Friday, March 23, 2012

Great Scot, it's St. Clair's Birthday!

Mr. President Governor
Major General Arthur St. Clair
Today is the 275th (possibly 276th or 278th) birthday of my favorite US frontier General, Arthur St. Clair (pronounced "Sinclair" if you didn't know). He's one of those forgotten founding fathers that played a huge part in the shaping of the US and Ohio...but one teeny little incident sealed his legacy.

Art was born in Scotland on March 23rd, 1737... or 1736 or 1734. No one really knows the exact year.  Bad records and a calendar change kind of messed that up and makes it very confusing.

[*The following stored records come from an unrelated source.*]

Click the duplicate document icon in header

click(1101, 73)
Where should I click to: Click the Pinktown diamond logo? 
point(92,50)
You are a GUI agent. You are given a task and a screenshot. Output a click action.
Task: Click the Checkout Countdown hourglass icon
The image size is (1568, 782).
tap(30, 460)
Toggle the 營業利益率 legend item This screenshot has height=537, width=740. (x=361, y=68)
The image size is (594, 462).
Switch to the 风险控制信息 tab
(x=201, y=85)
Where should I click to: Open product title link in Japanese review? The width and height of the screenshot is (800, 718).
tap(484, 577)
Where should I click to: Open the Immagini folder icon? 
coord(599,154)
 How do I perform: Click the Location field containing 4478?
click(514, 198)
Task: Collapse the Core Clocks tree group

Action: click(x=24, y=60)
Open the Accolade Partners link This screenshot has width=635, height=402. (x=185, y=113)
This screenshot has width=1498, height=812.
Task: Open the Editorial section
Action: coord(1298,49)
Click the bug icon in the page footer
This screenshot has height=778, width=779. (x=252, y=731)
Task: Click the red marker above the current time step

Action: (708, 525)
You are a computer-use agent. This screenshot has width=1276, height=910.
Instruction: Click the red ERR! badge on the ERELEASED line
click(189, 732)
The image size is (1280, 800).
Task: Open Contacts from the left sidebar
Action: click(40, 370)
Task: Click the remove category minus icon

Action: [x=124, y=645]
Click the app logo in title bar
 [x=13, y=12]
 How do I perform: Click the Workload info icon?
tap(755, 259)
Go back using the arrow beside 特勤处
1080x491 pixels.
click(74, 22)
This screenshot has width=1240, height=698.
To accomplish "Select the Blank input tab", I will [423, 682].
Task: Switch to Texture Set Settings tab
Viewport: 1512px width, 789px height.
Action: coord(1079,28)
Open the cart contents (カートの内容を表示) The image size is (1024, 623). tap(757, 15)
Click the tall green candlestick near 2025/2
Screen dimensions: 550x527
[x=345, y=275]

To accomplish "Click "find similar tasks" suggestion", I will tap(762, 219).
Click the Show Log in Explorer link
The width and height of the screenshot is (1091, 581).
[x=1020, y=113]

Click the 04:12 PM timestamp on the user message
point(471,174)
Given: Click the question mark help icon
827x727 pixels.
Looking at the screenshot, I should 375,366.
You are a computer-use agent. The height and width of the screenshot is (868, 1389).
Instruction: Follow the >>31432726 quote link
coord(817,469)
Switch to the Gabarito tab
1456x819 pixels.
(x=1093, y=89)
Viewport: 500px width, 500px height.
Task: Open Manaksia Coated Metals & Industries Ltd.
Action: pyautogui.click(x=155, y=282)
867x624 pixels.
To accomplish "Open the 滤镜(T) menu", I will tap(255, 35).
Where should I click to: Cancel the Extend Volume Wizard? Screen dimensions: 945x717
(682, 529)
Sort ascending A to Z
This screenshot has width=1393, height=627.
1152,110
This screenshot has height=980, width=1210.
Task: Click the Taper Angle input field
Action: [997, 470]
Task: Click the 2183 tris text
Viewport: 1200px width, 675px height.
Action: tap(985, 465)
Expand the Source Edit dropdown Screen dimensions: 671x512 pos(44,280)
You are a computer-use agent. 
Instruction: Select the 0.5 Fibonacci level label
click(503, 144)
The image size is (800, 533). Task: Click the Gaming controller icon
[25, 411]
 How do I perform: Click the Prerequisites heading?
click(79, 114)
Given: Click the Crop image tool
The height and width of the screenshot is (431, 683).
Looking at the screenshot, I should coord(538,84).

He served for the British in the French & Indian War (1754-1763) and then later as a General for the Americans in the Revolutionary War until 1778 when he was court-martialed for his loss at the Siege of Fort Ticonderoga in 1777 and served the rest of the war as an aide to General Washington. Well, that was the end of St. Clair, right? Not quite.

Eaton, OH - Fort named for Art while he was the Gov

After the war, in 1787 he was elected as the 15th President of the Continental Congress which enacted the Northwest Ordinance and created the Northwest Territory, encompassing present-day Ohio, Indiana, Illinois, Michigan. The Northwest Ordinance served as the blueprint for the upcoming the U.S. Constitution and Bill of Rights. After his term as President of Congress, he was then appointed Governor of the Northwest Territory by President Washington.

As Governor in 1790, he gave the settlement Losantiville its new name, Cincinnati named after a club of veteran's that honored Washington called The Society of Cincinnati which he was a member of. People in Cincinnati sort of know him for this but we haven't gotten to the oopsy part yet.

Losantiville OH - a nice plaque on a rock in Clifton 
While he was Governor, President Washington, who still thought highly of his military capabilities, called him up for service to end the ongoing hostilities with the Native Americans in the NW Territory. St. Clair underestimated the enemy, was poorly prepared and had a force of demoralized men by the time the battle had even begun. This resulted in the 1791 St. Clair's Defeat*, a resounding Native American win where in just three hours, one-quarter of the *entire* US Army was wiped out with over 600 men killed and over 200 wounded out of 1400 under his command. By comparison, the Indian Confederacy under the Miami Little Turtle's command lost 21 men out of 1000. Oops. This was the greatest disaster in American military history and as you've probably guessed, this is what he ended up being most known for. That was the end, right? Well not quite. He was forced to resign from the Army by the President but stayed on as Governor. Go figure.

He played the game of politics for another decade or so but it turned out that the new President Jefferson didn't care for Art too much and fired him in 1802 over political differences. His firing led to Ohio to becoming a state in 1803.

Toledo OH - Tom & Art at a crossroad
St. Clair was kind of like the comeback kid but he never really recovered from that last one. Once a very wealthy man, he died penniless at the age of 82 in Greensburg, Pennsylvania on August 31, 1818.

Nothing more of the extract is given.